Hi everyone! I hope you had a great weekend. For some inexplicable reason, there’s a certain spring in my step this morning, I feel like I can take on the world. Because I’m naturally grumpy, I’m assuming this current state of being is as a result of a well rested weekend. The only time I turned on my computer this weekend was to play a round of Bejewelled Blitz and after that it was back to lying back on the sofa, watching movies and the delightful world of instant messaging on my cell phone. Then, my cousin sent me a message reminding me that she was coming back home on Sunday and she’d like me to pick her up from the airport. It is NOT one of my favourite errands, but I obliged because I’d missed the girl and honestly couldn’t wait to catch up on all the gist of her holiday in the UK.
The minute she entered the car, she began the lamentation. “If you see the suffer I suffered today ehn!” Let me summarize the gist for you guys. Basically, an aunt of ours had called her last week asking if she had space in her suitcase to bring ‘some’ things to Nigeria for her. According to aunty S, it was just “box kekere kan” (a small box). When they brought the “box kekere kan” the poor girl was thrown into confusion. Not having money for a taxi to the airport, my dear cousin hurled her suitcases, with Aunty’s full 25kg flexi bag, across platforms, changing stations to get to the airport.
As she narrated her tale, I asked her why she didn’t say she couldn’t carry it immediately they brought the luggage. Her response was “You know Aunty S na! If I say I can’t bring the things now, that’s how it will become a full scale family matter. The real issue is, why do people put people on the spot by asking them to do things that are clearly unfair and unreasonable” I tried to cheer her up, and after plying her with Efo riro with fried plantain, she calmed down. However, it had raised a discourse in the house about the issue of bringing things to Nigeria for people.
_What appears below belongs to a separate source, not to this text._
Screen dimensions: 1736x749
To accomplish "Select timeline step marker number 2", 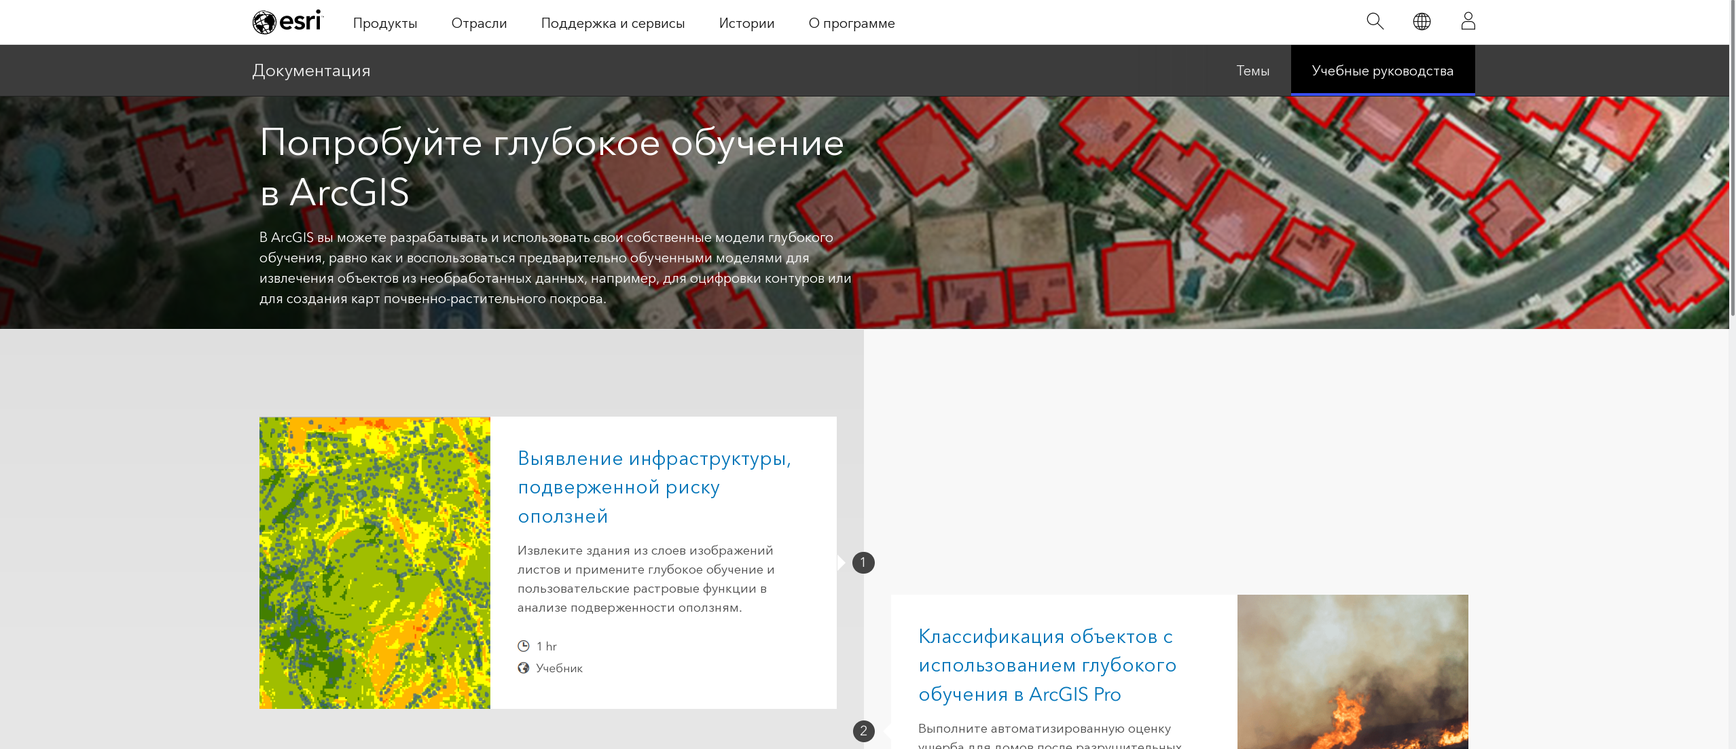I will (x=863, y=731).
We asked some of our friends who came over for dinner and it ended up being a heated discussion. Apparently, it is something that a LOT of people feel very strongly about.
“Why are Nigerians so unreasonable when they ask you to carry stuff for them? Don’t they know you have your own load?”
“Some people will give you a list of things to buy for them as if they’re the ones who bought your travel ticket”
“My problem is with people who expect you to start looking for them when you eventually bring the things”
“The worst set of people are those who ask you to use your money to buy stuff for them, thereby shortening your own shopping money rations and then to get your money back from them will be war! Mba! Never again“
It’s rather unfair to tar the entire Nigerian populace with the same brush but it appears that this is a common trend. As someone who has placed an order for a pair of shoes and had them delivered to my friend’s place for onward transmission to Lagos, and as someone who has also been given a “portmanteau” of shirts to bring back to Nigeria, I have a little experience with these things. I advised my cousin that next time, when she realizes the person’s box is by no means “little” she should just pull out the things she can carry and leave the rest. I know a lot of people who do this. However, as my friend, Tolu mentioned, some people offer to pay for one’s excess baggage as the stress that goes into carrying someone else’s kaya can’t be monetized.
At the end of the day, no man is an island and everybody needs somebody. Nevertheless, we should remember to always be considerate in our demands. Asking your friend to help you buy “5 nice shirts from Hawes & Curtis store” is implicitly saying you trust the person’s definition of “nice” so you should be open to the possibility that they may not be what you want. You must also be sure to remember that your impromptu demand for 5 shirts increases the courier’s baggage by 5 items which they didn’t plan for.
Please share your experiences on this subject and let’s have a hearty monday morning chuckle. What’s the worst thing someone has ever asked you to carry for them? What’s the most inconsiderate thing you’ve ever asked someone to bring for you across the border? (Some people will ask for 4 cartons of Indomie noodles as if the streets of Peckham are not lined with the stuff.)
Have a beautiful week ahead, remember to stay strong and positive.
Keep a smile on your face. Peace, love and cupcakes!